=== RECORDS FOR THIS EXERCISE ===

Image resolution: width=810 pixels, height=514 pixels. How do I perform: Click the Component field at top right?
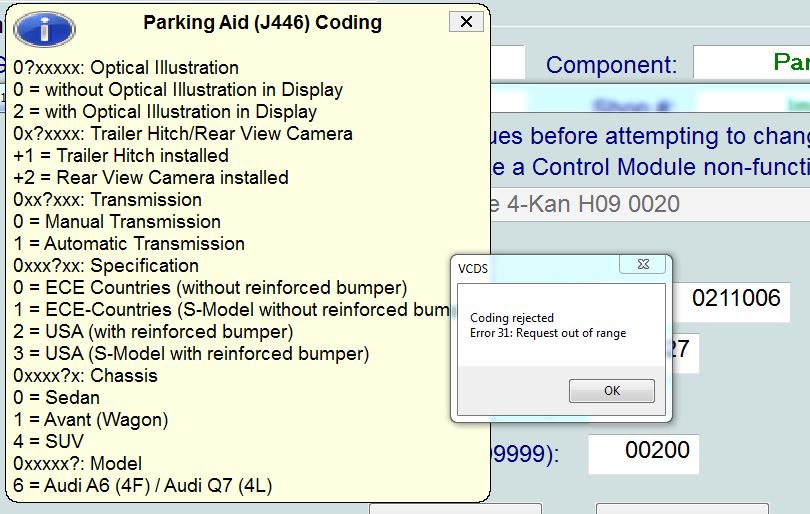752,63

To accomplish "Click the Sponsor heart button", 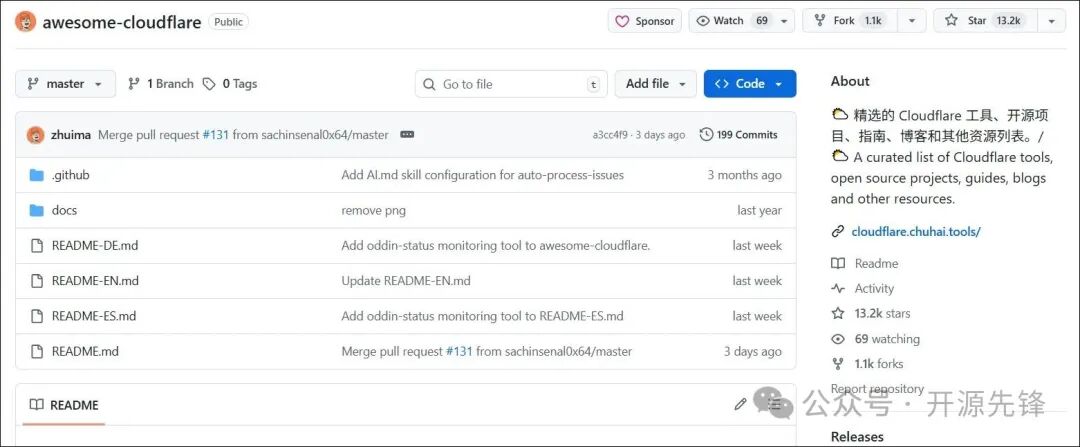I will [644, 21].
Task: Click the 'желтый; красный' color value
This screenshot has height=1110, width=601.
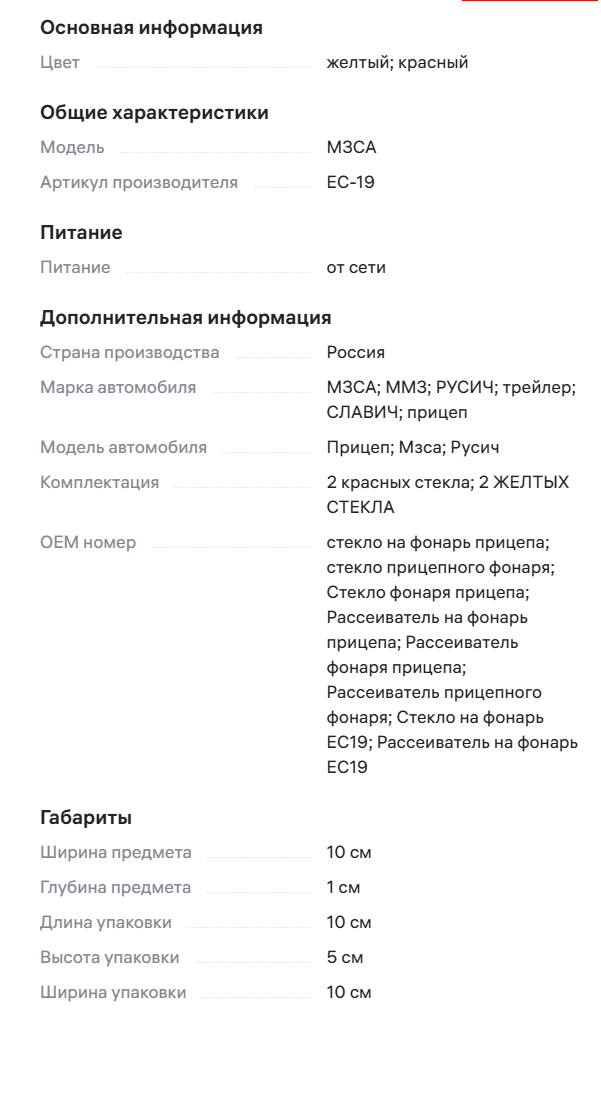Action: 397,63
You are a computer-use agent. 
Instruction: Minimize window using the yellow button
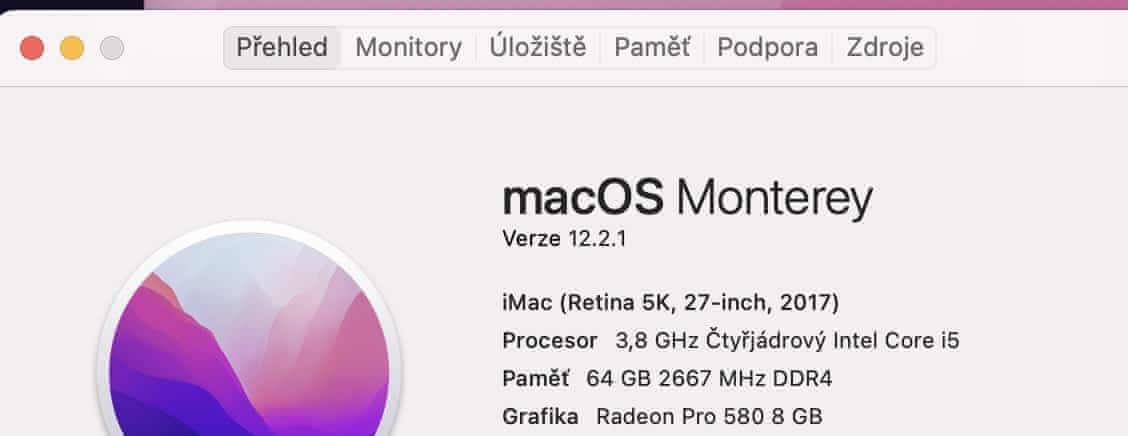(x=72, y=47)
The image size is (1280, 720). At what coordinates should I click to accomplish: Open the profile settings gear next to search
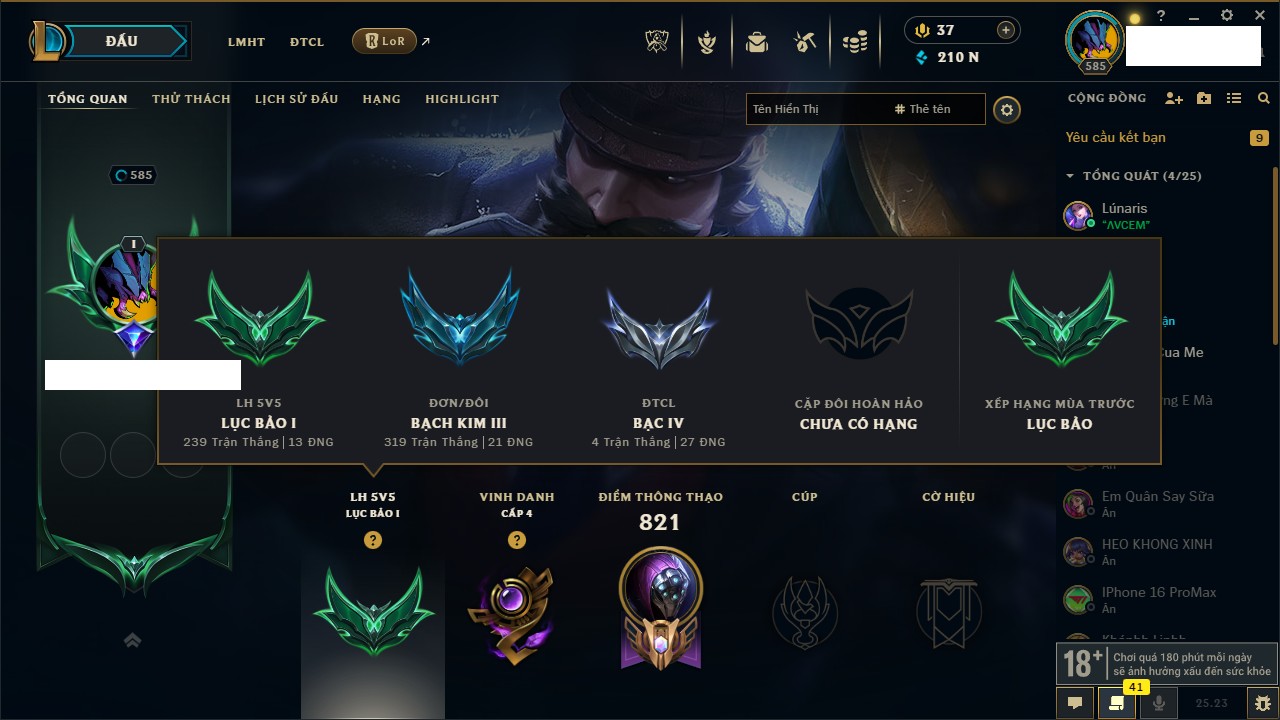pyautogui.click(x=1007, y=109)
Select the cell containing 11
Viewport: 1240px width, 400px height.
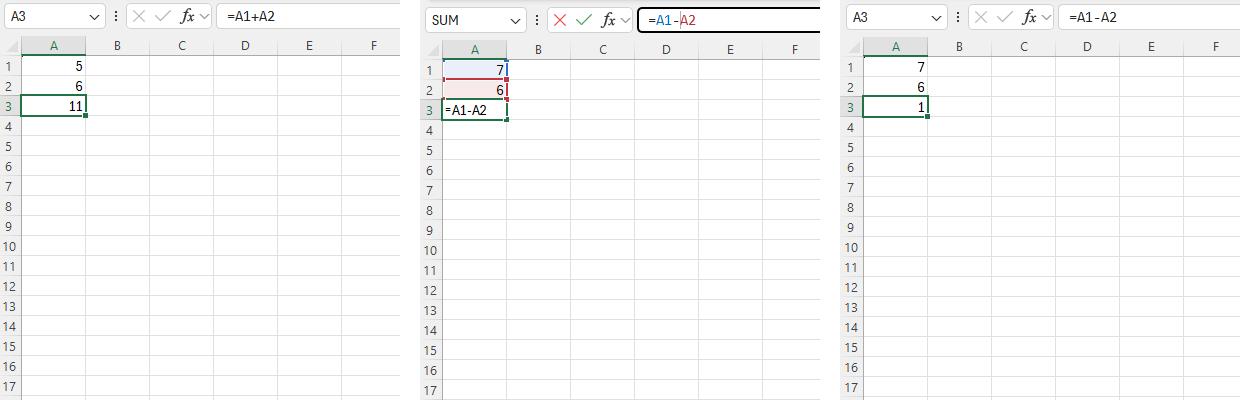(53, 106)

===

**WHAT IS REQUIRED**.
Extract word for word every line from the line that contains "You are a computer-use agent." to the final line of the data, both included, and nothing else; skip the pictures.

**TASK OUTPUT**.
You are a computer-use agent. 
Instruction: Minimize window using the yellow button
(x=72, y=47)
The image size is (1280, 720). At what coordinates should I click to accomplish: Open the profile settings gear next to search
pyautogui.click(x=1007, y=109)
Select the cell containing 11
Viewport: 1240px width, 400px height.
(53, 106)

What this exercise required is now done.